An unseen person's hands zest Kishu mandarins.
Chef Zen Ong zests Kishu mandarins for a special Lunar New Year ice cream at Awan in West Hollywood.
(Ricardo DeAratanha / Los Angeles Times)

Bruce Xiao trudged ahead of me in his Kishu mandarin orange groves carrying a tiny Chihuahua in one arm. The Kishu, a rare and exceptionally sweet fruit, has a narrow harvest window that typically coincides with the Lunar New Year. As we paused among the trees in his Chino Hills orchard, he picked several from a low branch. The fruit is just as promised: It has a beautiful floral scent, and when I eat a sliver of it, the sun warms my face as the citrus warms my throat.

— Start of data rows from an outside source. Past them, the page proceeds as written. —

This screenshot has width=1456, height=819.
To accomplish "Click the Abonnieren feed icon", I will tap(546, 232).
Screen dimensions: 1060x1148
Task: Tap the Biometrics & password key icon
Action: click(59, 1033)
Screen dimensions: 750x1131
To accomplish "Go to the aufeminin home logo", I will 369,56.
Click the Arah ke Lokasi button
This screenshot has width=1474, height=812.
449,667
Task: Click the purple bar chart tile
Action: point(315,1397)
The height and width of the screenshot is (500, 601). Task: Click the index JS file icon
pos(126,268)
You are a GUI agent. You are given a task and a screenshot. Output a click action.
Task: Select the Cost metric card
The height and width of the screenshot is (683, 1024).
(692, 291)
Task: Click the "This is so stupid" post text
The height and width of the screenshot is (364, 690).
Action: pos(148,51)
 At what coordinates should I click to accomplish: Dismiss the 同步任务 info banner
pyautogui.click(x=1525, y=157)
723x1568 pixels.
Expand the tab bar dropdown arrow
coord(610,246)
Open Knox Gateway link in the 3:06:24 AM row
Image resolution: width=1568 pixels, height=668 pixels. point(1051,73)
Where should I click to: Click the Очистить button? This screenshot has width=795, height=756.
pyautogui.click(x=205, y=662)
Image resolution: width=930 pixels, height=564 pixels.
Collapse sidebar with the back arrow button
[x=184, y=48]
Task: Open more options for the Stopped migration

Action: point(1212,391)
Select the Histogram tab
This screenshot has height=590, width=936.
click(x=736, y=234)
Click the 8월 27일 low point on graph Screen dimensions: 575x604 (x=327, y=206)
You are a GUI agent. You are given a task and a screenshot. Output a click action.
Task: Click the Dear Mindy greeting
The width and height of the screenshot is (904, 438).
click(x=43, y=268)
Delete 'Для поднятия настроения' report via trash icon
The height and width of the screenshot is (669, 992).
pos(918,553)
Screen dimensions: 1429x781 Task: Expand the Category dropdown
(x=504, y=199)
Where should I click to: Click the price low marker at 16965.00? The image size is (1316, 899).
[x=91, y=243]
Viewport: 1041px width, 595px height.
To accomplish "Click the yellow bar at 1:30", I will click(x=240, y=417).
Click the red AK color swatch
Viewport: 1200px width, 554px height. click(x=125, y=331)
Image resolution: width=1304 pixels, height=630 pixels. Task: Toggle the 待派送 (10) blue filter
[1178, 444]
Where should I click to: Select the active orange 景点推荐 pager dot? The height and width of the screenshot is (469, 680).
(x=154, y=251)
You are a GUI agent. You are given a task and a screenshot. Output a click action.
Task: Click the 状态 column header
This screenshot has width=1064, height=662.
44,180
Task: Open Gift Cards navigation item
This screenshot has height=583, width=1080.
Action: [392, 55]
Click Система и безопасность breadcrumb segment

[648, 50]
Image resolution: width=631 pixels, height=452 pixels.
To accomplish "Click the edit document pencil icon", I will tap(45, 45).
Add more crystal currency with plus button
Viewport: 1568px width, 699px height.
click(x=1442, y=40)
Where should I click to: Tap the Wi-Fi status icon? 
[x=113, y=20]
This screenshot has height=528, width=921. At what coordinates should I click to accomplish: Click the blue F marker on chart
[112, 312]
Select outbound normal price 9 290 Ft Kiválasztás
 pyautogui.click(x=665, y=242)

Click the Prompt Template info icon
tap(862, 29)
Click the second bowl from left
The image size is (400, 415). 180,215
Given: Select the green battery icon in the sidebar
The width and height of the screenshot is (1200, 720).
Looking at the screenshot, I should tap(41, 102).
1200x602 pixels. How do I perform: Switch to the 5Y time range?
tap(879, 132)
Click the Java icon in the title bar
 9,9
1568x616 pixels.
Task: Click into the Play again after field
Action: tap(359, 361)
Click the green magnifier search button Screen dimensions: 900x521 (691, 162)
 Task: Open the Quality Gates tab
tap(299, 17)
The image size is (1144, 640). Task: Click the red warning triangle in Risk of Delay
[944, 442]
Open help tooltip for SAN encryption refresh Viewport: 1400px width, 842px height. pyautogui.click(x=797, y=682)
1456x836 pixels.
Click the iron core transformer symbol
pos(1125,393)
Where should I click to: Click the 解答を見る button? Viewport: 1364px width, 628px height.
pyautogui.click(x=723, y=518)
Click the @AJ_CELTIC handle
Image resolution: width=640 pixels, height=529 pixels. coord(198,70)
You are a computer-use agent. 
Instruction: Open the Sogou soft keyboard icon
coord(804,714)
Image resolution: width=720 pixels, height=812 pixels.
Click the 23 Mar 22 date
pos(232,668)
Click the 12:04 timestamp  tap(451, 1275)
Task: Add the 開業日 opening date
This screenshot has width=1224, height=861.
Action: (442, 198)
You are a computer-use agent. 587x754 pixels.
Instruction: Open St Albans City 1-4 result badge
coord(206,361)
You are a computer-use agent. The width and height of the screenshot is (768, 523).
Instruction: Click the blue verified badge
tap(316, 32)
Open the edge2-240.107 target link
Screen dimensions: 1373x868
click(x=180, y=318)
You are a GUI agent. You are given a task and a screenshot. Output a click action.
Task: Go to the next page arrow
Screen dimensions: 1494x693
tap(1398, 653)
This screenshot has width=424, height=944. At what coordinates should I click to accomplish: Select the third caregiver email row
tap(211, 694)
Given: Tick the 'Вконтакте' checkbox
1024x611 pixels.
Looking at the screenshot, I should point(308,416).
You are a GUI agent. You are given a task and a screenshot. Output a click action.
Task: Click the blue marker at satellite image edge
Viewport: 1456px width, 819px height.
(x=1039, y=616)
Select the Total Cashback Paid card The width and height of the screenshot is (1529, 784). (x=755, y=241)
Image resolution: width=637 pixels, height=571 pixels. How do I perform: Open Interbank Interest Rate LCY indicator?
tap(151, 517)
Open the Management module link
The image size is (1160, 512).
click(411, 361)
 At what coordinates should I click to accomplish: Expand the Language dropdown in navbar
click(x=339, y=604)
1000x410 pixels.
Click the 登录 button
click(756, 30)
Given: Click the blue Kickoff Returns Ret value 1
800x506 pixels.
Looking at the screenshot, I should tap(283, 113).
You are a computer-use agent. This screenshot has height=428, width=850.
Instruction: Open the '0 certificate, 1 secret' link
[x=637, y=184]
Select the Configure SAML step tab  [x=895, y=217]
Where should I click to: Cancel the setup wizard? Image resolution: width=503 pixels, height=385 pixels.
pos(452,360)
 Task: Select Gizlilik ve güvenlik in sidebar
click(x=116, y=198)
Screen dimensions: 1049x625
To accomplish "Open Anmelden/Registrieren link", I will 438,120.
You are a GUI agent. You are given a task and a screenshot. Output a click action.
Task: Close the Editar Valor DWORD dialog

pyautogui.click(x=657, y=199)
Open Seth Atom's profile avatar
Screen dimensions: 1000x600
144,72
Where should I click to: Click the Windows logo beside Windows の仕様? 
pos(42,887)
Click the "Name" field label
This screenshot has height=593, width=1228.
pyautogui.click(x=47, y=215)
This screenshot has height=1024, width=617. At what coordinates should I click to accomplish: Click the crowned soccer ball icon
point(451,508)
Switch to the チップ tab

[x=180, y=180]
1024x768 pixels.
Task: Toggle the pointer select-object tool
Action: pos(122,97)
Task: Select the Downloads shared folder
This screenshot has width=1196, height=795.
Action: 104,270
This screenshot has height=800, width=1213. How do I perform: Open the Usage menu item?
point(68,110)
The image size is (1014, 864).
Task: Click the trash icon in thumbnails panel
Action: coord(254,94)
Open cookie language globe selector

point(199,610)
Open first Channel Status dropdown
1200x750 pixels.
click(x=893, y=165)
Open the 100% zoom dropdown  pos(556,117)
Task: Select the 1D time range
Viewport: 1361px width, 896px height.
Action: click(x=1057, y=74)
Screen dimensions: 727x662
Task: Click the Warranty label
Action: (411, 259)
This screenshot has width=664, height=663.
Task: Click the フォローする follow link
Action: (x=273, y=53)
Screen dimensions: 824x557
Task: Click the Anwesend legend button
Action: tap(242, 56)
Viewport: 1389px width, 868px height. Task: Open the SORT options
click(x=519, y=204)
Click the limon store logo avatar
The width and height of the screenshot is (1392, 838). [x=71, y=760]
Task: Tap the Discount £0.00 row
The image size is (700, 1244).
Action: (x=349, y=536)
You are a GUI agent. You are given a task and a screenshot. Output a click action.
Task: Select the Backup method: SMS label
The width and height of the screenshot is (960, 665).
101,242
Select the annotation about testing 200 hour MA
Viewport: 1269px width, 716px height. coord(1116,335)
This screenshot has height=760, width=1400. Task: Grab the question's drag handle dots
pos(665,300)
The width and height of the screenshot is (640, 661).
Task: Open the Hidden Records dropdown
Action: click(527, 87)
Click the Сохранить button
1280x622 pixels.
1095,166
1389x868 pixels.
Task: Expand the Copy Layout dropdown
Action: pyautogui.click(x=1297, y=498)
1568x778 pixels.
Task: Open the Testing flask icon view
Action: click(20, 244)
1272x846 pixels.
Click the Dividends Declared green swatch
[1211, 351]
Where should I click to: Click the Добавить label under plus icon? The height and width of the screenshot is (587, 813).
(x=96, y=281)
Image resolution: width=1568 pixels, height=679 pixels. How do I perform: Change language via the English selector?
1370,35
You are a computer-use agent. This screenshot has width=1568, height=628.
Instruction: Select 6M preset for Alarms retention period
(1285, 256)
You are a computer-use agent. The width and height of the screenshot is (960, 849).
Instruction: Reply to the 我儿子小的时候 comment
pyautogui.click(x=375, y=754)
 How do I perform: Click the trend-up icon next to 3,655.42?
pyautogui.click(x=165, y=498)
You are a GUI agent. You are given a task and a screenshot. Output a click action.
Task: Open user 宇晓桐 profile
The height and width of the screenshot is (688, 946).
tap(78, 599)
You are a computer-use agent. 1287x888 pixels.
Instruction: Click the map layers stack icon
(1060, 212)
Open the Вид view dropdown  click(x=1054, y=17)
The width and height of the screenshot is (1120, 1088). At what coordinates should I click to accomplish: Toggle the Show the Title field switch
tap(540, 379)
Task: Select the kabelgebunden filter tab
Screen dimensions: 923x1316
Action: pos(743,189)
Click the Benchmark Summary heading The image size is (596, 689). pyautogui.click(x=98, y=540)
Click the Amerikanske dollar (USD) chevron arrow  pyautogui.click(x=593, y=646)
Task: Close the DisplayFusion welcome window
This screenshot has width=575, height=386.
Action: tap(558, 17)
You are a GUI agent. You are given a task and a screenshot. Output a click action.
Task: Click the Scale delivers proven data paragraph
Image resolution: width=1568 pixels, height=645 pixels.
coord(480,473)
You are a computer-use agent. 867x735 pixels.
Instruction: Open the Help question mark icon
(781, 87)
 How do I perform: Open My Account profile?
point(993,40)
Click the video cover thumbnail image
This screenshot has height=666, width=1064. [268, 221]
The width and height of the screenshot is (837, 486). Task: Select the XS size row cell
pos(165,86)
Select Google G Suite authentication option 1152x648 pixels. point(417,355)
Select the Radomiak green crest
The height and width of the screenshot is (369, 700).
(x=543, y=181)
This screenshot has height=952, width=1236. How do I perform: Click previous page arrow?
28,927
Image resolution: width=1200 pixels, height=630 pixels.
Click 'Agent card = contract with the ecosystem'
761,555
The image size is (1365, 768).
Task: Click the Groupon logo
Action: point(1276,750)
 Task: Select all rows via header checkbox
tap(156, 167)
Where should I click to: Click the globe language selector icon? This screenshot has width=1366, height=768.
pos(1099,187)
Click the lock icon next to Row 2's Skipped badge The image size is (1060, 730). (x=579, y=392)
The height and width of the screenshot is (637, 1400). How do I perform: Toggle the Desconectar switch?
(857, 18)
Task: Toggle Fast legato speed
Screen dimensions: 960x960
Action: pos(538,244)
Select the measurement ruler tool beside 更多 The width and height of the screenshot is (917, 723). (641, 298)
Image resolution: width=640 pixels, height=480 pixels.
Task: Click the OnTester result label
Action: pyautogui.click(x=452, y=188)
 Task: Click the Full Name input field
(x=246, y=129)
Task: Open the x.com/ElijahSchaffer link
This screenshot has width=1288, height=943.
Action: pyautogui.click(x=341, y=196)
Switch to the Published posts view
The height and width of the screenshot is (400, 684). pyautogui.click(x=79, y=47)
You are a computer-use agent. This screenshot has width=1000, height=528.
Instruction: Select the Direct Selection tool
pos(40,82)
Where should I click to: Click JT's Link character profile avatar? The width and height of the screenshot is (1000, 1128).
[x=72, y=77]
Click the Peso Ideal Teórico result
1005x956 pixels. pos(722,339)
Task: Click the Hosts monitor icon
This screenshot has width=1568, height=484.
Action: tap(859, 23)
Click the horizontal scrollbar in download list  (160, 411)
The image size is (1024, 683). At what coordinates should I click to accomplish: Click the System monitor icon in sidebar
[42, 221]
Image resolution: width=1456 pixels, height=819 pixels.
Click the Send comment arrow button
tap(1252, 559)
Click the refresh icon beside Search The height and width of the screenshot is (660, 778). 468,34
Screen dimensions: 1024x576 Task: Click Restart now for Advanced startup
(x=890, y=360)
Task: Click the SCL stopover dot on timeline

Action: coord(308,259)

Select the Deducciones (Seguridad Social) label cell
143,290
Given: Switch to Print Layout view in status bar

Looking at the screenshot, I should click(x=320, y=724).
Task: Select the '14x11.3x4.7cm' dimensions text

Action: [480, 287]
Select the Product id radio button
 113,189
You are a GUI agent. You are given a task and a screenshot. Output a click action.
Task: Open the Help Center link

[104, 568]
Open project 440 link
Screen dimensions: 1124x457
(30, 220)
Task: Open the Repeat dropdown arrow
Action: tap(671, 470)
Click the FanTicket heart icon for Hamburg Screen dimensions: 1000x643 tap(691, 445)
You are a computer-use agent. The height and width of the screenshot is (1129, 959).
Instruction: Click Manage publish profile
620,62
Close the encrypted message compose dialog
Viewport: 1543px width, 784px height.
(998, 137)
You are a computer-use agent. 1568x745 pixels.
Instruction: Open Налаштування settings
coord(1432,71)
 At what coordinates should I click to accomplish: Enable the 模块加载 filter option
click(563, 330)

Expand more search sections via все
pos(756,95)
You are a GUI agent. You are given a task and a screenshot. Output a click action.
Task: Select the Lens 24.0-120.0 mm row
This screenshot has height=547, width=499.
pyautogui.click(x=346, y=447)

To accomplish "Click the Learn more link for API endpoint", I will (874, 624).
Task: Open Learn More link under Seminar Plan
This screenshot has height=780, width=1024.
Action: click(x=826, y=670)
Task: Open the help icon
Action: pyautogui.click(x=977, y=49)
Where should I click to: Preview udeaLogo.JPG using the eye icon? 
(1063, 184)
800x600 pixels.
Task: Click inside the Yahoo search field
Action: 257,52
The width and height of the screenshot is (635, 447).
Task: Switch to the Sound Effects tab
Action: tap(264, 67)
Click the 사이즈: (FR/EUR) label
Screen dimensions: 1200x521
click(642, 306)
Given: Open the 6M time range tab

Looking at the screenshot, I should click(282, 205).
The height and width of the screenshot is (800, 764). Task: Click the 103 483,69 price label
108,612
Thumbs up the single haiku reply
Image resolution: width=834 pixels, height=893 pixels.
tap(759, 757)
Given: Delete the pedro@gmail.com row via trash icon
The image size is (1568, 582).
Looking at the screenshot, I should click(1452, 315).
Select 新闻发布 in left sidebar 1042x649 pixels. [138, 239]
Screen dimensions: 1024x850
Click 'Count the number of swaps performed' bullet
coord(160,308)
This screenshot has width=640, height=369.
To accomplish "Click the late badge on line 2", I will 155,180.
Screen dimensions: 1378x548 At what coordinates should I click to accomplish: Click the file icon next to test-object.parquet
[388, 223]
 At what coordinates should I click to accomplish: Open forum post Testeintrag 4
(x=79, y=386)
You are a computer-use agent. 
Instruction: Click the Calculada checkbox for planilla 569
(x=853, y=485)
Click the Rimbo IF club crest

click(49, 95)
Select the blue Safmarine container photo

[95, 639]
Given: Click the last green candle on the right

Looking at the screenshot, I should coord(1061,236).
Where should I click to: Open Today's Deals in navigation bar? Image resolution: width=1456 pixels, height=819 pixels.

“The Chinese word for ‘orange’ and ‘luck’ have the same sound,” Xiao said. “During the holiday season Chinese people keep oranges in their houses because they hope it will make them lucky.”

Xiao’s brilliant orange fruit has been making its way to chefs’ kitchens throughout L.A. The buzz has been amplified by his son Philip, who is never found without a stash of the fruit in his trunk or luggage. Largely due to Philip’s efforts, the Kishu is showing up this month — just in time for Lunar New Year — at specialty ice cream shop Awan in West Hollywood under the moniker the Mandarin Man, which is also the name of the Xiao family business.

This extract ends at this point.